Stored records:
───

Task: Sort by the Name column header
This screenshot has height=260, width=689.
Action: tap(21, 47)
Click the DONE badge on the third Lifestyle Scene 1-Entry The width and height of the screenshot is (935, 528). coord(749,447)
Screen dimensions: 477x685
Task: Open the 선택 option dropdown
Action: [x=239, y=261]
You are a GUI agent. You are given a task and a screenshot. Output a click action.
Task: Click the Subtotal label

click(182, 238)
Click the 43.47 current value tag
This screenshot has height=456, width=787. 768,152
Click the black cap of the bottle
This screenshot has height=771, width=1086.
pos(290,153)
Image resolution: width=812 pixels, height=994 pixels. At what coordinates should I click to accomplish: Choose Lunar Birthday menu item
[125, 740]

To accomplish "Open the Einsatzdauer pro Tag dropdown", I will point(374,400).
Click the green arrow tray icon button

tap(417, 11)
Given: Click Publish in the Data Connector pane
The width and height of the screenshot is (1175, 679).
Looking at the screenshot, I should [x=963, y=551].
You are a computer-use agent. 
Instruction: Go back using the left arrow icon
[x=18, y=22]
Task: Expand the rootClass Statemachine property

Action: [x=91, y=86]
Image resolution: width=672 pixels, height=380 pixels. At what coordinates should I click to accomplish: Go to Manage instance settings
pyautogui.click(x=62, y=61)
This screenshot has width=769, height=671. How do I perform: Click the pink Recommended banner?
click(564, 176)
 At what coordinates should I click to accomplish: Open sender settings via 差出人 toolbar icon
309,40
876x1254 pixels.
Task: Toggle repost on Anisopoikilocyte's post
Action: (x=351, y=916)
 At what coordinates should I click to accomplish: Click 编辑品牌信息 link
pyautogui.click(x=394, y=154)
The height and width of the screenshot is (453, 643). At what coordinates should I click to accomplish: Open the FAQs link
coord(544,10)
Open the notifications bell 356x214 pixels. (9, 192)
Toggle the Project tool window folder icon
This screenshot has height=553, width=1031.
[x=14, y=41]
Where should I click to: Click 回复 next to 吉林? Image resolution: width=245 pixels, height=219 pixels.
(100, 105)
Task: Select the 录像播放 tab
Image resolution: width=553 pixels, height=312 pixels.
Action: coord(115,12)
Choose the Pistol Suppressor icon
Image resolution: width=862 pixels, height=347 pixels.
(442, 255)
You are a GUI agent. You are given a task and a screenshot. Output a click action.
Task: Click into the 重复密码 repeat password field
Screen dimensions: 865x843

───

To do:
From the records above, please extract every line and repeat it exactly.

Result for this task:
Task: Sort by the Name column header
This screenshot has height=260, width=689.
Action: tap(21, 47)
Click the DONE badge on the third Lifestyle Scene 1-Entry The width and height of the screenshot is (935, 528). coord(749,447)
Screen dimensions: 477x685
Task: Open the 선택 option dropdown
Action: [x=239, y=261]
You are a GUI agent. You are given a task and a screenshot. Output a click action.
Task: Click the Subtotal label

click(182, 238)
Click the 43.47 current value tag
This screenshot has height=456, width=787. 768,152
Click the black cap of the bottle
This screenshot has height=771, width=1086.
pos(290,153)
Image resolution: width=812 pixels, height=994 pixels. At what coordinates should I click to accomplish: Choose Lunar Birthday menu item
[125, 740]

To accomplish "Open the Einsatzdauer pro Tag dropdown", I will point(374,400).
Click the green arrow tray icon button

tap(417, 11)
Given: Click Publish in the Data Connector pane
The width and height of the screenshot is (1175, 679).
Looking at the screenshot, I should [x=963, y=551].
You are a computer-use agent. 
Instruction: Go back using the left arrow icon
[x=18, y=22]
Task: Expand the rootClass Statemachine property

Action: [x=91, y=86]
Image resolution: width=672 pixels, height=380 pixels. At what coordinates should I click to accomplish: Go to Manage instance settings
pyautogui.click(x=62, y=61)
This screenshot has width=769, height=671. How do I perform: Click the pink Recommended banner?
click(564, 176)
 At what coordinates should I click to accomplish: Open sender settings via 差出人 toolbar icon
309,40
876x1254 pixels.
Task: Toggle repost on Anisopoikilocyte's post
Action: (x=351, y=916)
 At what coordinates should I click to accomplish: Click 编辑品牌信息 link
pyautogui.click(x=394, y=154)
The height and width of the screenshot is (453, 643). At what coordinates should I click to accomplish: Open the FAQs link
coord(544,10)
Open the notifications bell 356x214 pixels. (9, 192)
Toggle the Project tool window folder icon
This screenshot has height=553, width=1031.
[x=14, y=41]
Where should I click to: Click 回复 next to 吉林? Image resolution: width=245 pixels, height=219 pixels.
(100, 105)
Task: Select the 录像播放 tab
Image resolution: width=553 pixels, height=312 pixels.
Action: coord(115,12)
Choose the Pistol Suppressor icon
Image resolution: width=862 pixels, height=347 pixels.
(442, 255)
You are a GUI agent. You are given a task and a screenshot. Output a click action.
Task: Click into the 重复密码 repeat password field
Screen dimensions: 865x843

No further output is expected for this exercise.